This repository contains the PILAR corpora, produced as part of the R+D+i project Lightweight neural translation technologies for low-resource languages (LiLowLa) (PID2021-127999NB-I00) funded by the Spanish Ministry of Science and Innovation (MCIN), the Spanish Research Agency (AEI/10.13039/501100011033) and the European Regional Development Fund A way to make Europe. The project LiLowLa has been carried out by researchers of the Transducens research group at Universitat d'Alacant, Spain.
PILAR contains a collection of low-resource language corpora from the Iberian Peninsula. These corpora have been generated from various monolingual and parallel resources to facilitate research and development in the field of Romance languages.
PILAR includes corpora for the following languages:
Each language corpus is organized into its respective folder within the repository. Additionally, each language folder contains its own README file providing details about the resources used to create the corpus.

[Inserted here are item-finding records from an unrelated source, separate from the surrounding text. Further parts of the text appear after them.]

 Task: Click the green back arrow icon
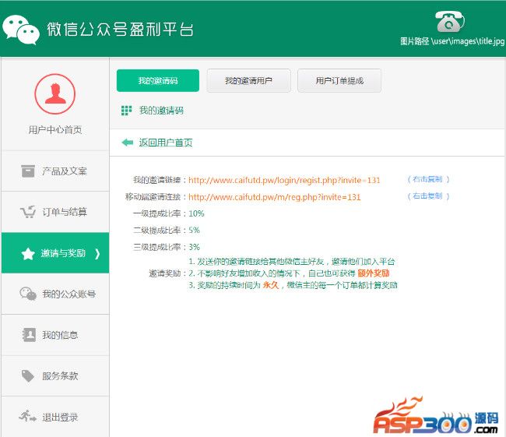[127, 143]
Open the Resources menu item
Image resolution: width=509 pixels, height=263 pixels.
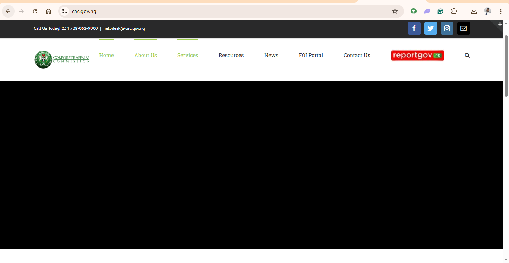pos(231,55)
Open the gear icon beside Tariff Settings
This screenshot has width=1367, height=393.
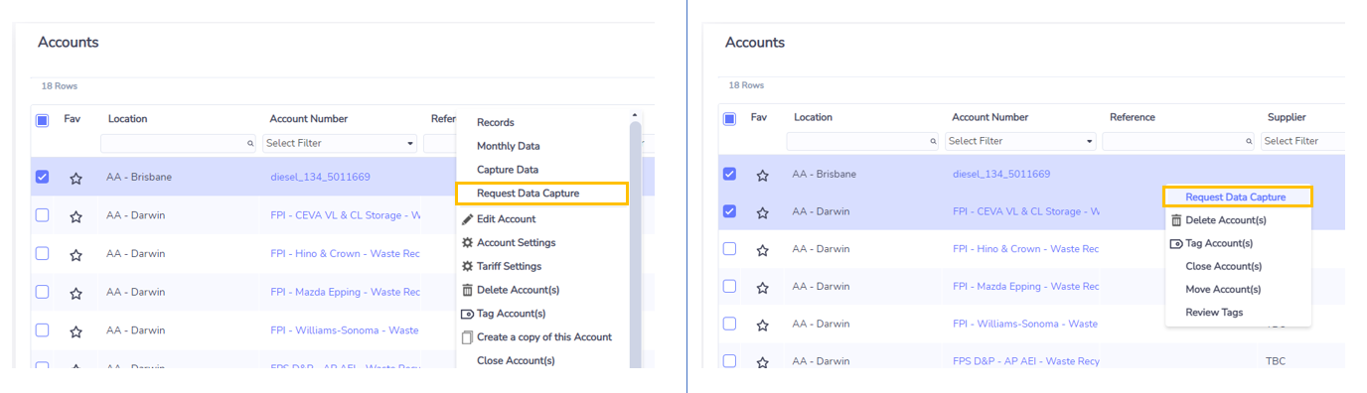(x=467, y=267)
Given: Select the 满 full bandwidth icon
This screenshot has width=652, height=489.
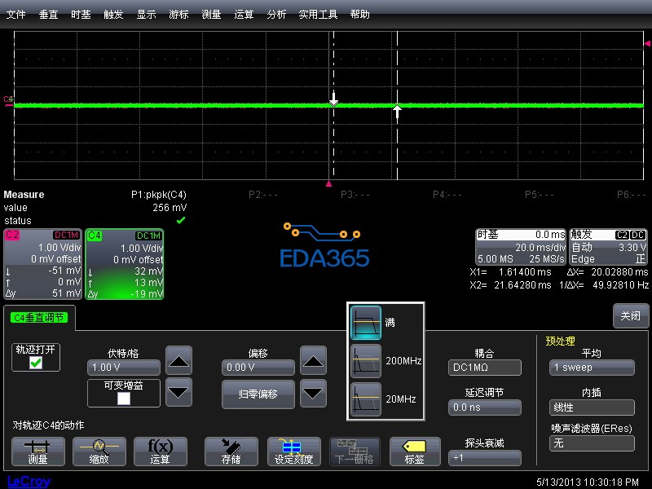Looking at the screenshot, I should tap(366, 323).
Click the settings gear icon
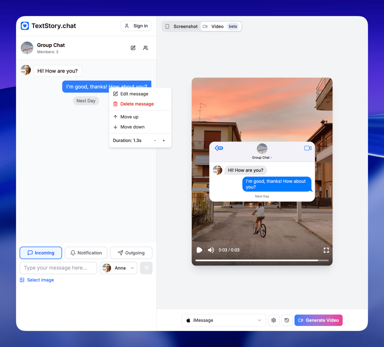The image size is (384, 347). (x=274, y=320)
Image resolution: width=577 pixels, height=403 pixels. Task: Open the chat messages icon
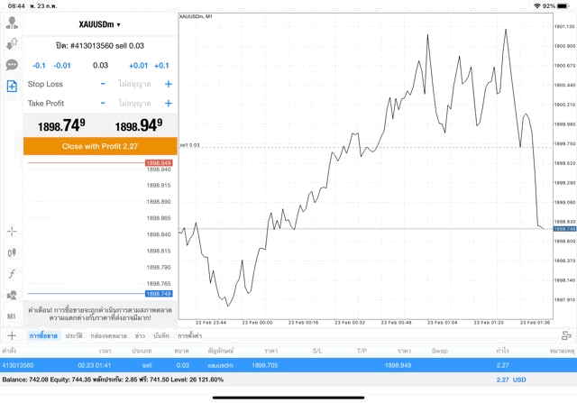click(12, 65)

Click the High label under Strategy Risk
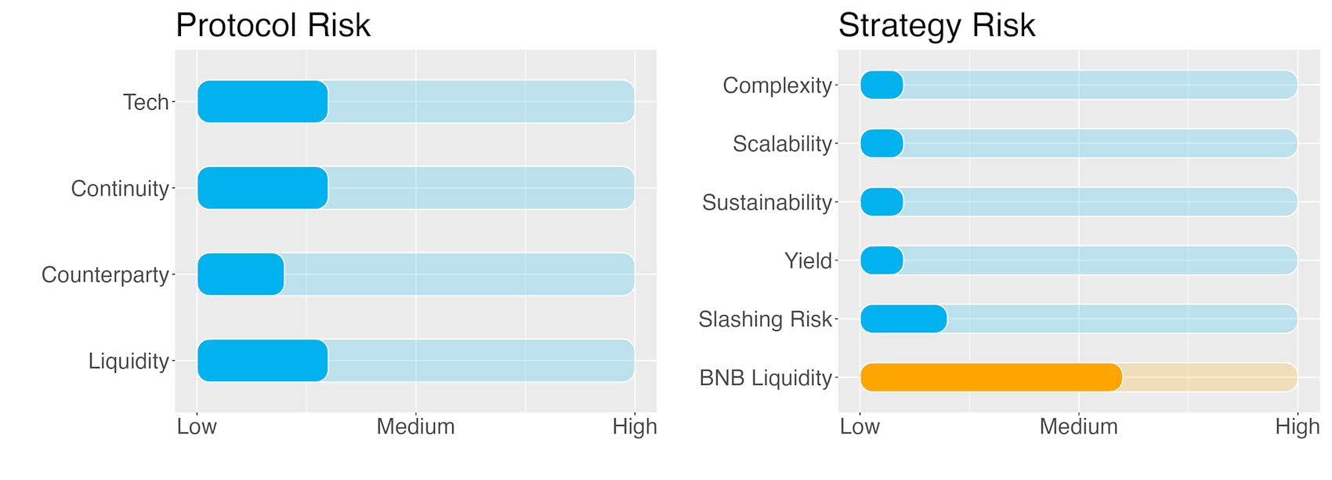[x=1298, y=427]
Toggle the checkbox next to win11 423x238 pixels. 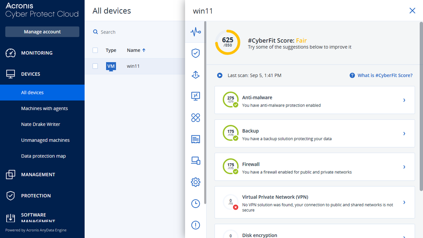[x=95, y=66]
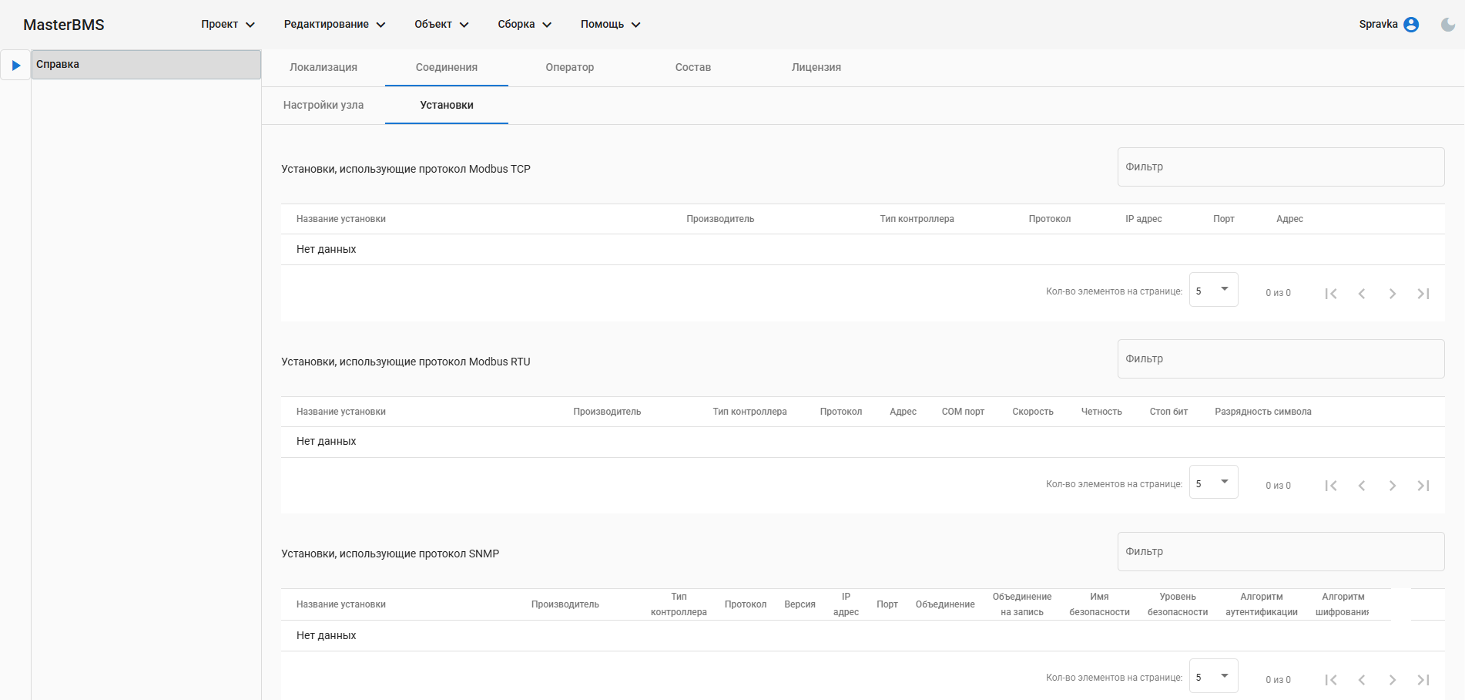Click previous page arrow in Modbus RTU table
Screen dimensions: 1465x700
pos(1361,486)
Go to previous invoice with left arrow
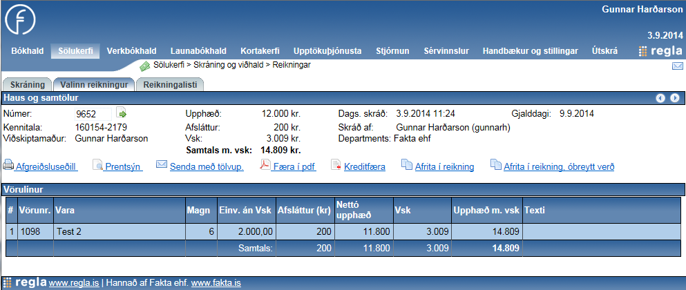Screen dimensions: 686x290 (x=660, y=98)
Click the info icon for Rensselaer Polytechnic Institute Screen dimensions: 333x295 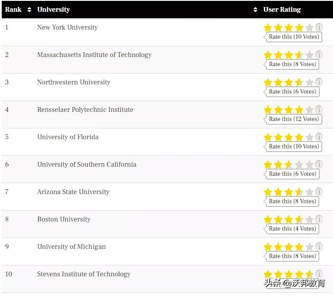pos(319,110)
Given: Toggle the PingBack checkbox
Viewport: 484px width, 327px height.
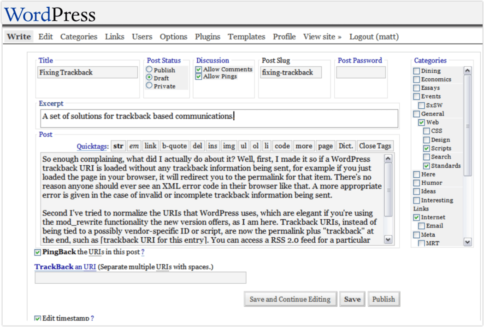Looking at the screenshot, I should tap(37, 252).
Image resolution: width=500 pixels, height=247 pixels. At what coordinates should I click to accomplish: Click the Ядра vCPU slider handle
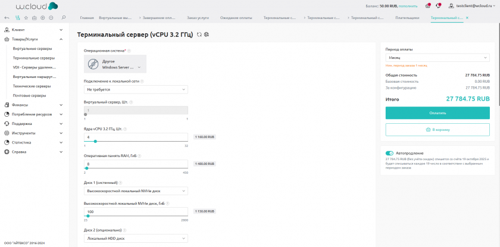pos(95,142)
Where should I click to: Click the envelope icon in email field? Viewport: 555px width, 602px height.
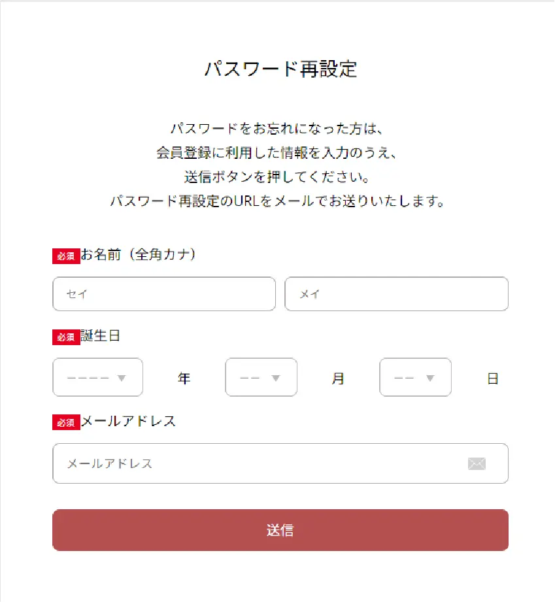coord(477,463)
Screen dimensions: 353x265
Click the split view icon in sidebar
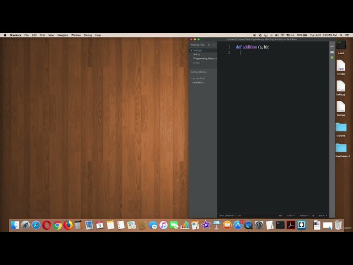click(x=214, y=45)
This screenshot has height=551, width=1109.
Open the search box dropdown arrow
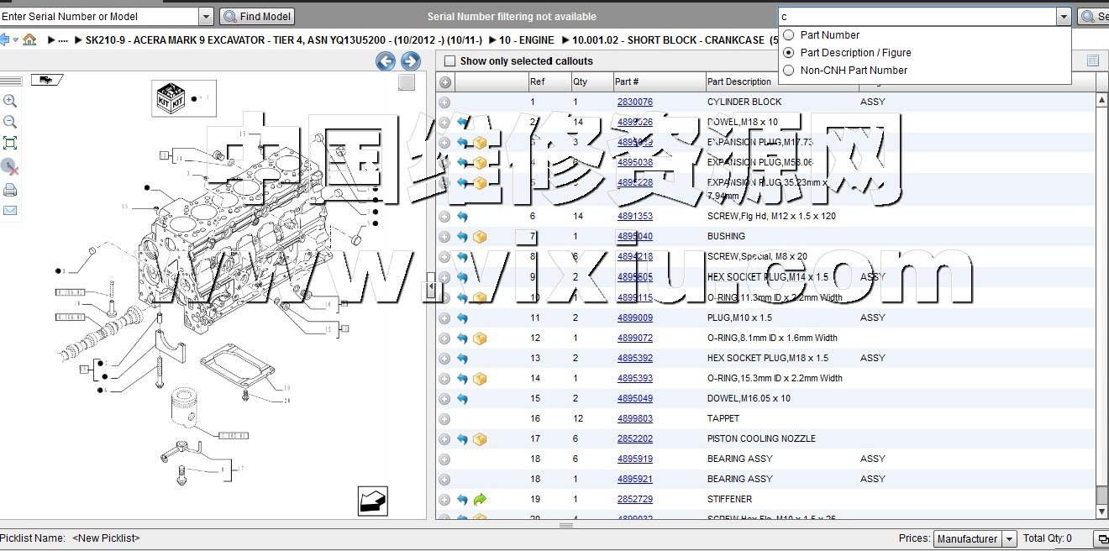coord(1064,16)
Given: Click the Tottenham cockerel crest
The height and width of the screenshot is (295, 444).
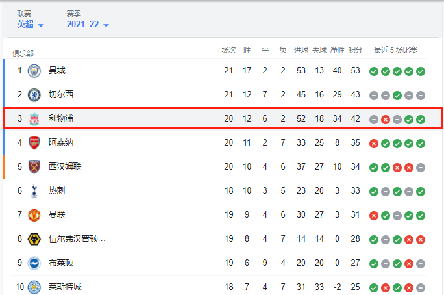Looking at the screenshot, I should (34, 191).
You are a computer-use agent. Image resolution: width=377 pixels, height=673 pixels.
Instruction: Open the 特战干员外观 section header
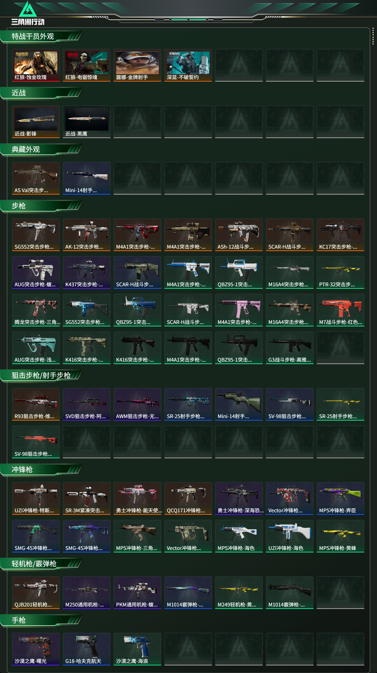click(x=41, y=36)

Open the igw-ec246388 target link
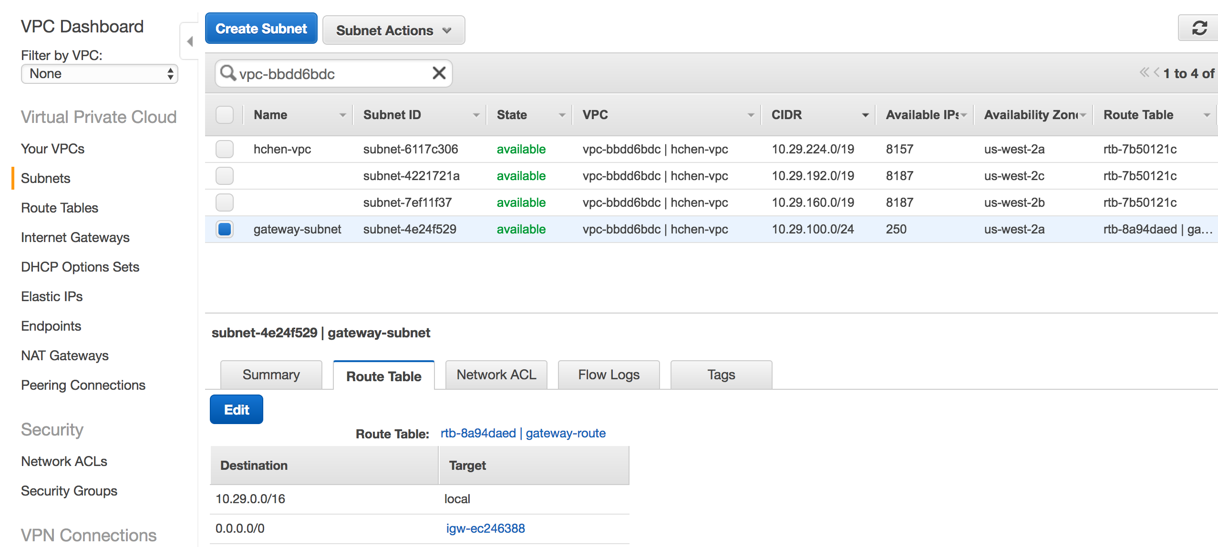tap(485, 528)
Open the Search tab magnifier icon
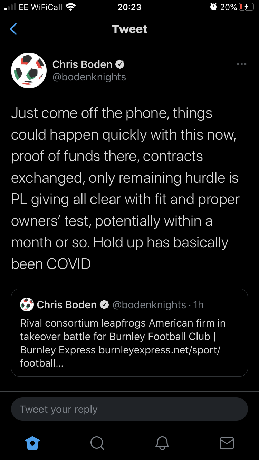This screenshot has height=460, width=259. [x=97, y=443]
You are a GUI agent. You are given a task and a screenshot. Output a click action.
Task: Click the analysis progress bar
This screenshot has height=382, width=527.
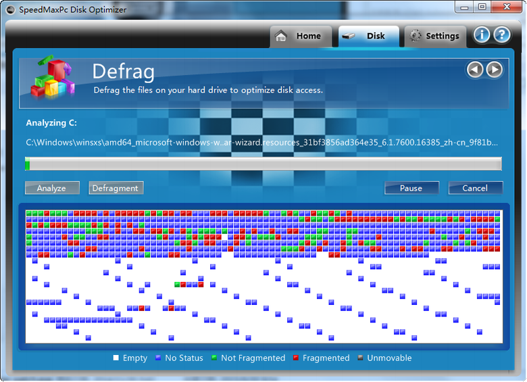point(264,164)
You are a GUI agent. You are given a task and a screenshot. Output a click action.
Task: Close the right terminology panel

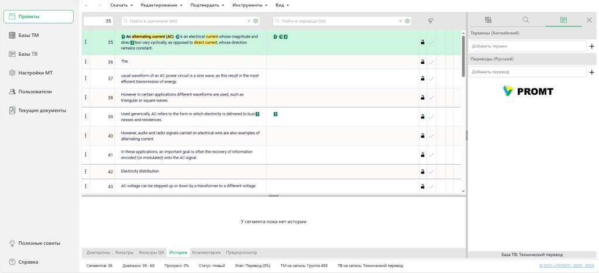[589, 20]
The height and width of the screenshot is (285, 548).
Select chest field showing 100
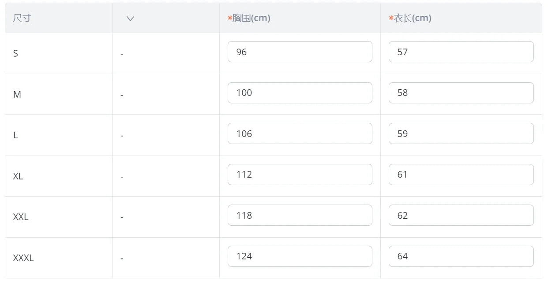click(x=300, y=93)
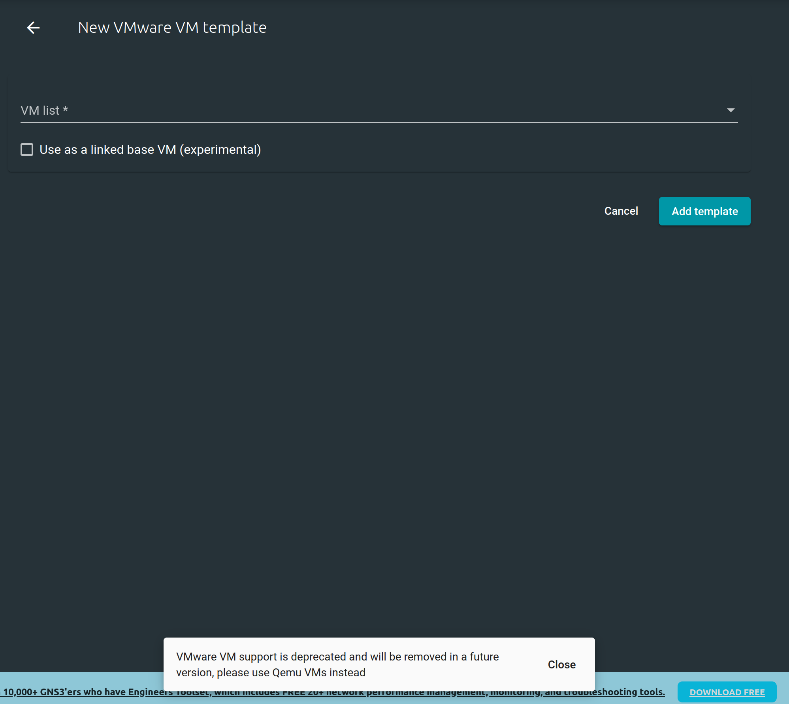Screen dimensions: 789x704
Task: Click inside the deprecation snackbar text
Action: [338, 664]
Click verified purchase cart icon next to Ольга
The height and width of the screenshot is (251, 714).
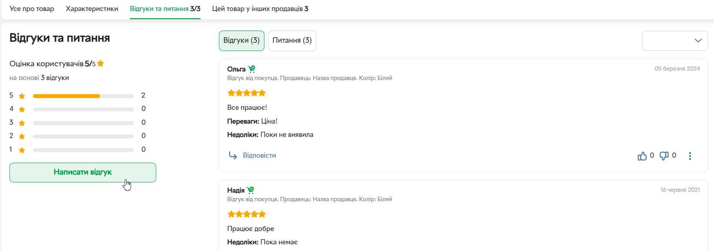(x=251, y=69)
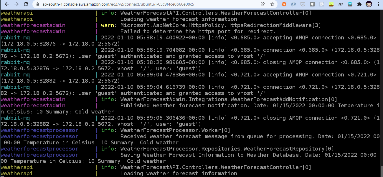
Task: Open the three-dot Chrome menu
Action: point(379,4)
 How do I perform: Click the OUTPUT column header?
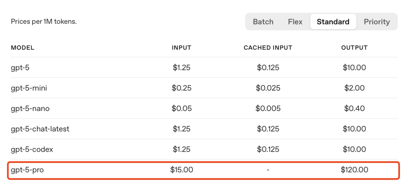pos(354,48)
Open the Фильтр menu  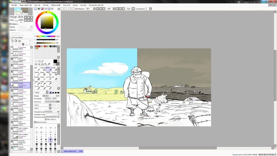pyautogui.click(x=65, y=5)
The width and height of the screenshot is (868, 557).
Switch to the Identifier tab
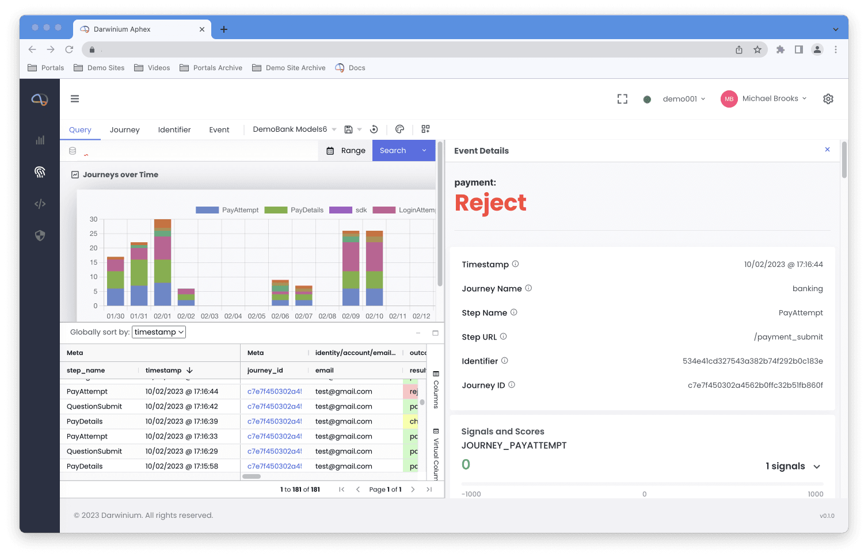[x=174, y=130]
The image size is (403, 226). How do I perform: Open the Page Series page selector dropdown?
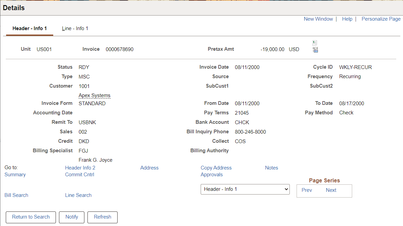point(245,189)
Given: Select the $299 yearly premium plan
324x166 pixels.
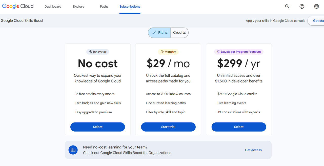Looking at the screenshot, I should pyautogui.click(x=239, y=127).
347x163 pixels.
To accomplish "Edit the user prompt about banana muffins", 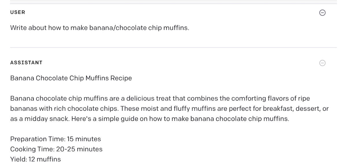I will pyautogui.click(x=99, y=28).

The FLORES+.zip file contains translations of the dev and devtest sets of FLORES+ into Aragonese, Aranese, and Asturian. For Valencian, only the devtest is available. Although FLORES+ already includes an Asturian version, the version published in this repository has been revised. The file also contains the corresponding original Spanish side of FLORES+. Both dev and devtests sentences have been reviewed by the respective language academies to ensure that they follow the current standard orthographic conventions. We thank the support and help in the translation of the FLORES+ sentences from Academia Aragonesa de la Lengua (Instituto de l’Aragonés), Academia de la Llingua Asturiana and Institut d’Estudis Aranesi.
As in the original FLORES+ repository, the files are provided compressed (password: multilingual machine translation
) to prevent them from being automatically crawled and added to training datasets.
It is important to note that the method used to create the FLORES+ Asturian dataset differs from the one used for Aragonese and Aranese. The Asturian sentences were originally obtained by Meta via professional translation from English and then we asked the academia to revise it, whereas the Aragonese and Aranese sentences were first machine translated from the Spanish sentences using Apertium and then manually post-edited by specialists proficient in these languages and finally revised by the academias. The post-editions were supervised by the R+D+i project PID2021-124663OB-I00 ("TAN-IBE: Neural Machine Translation for the Romance languages of the Iberian Peninsula") developed at Universitat Oberta de Catalunya, Spain.
These data are released under this licensing scheme:
If you use this dataset as part of your developments, please cite it as follows:
@misc{PILAR,
editor = {Galiano-Jiménez, Aarón and Sánchez-Martínez, Felipe and Pérez-Ortiz, Juan Antonio},
title = {PILAR},
url = {https://github.com/transducens/PILAR},
year = {2024}
}
A CITATION.cff
file is also included in this repository.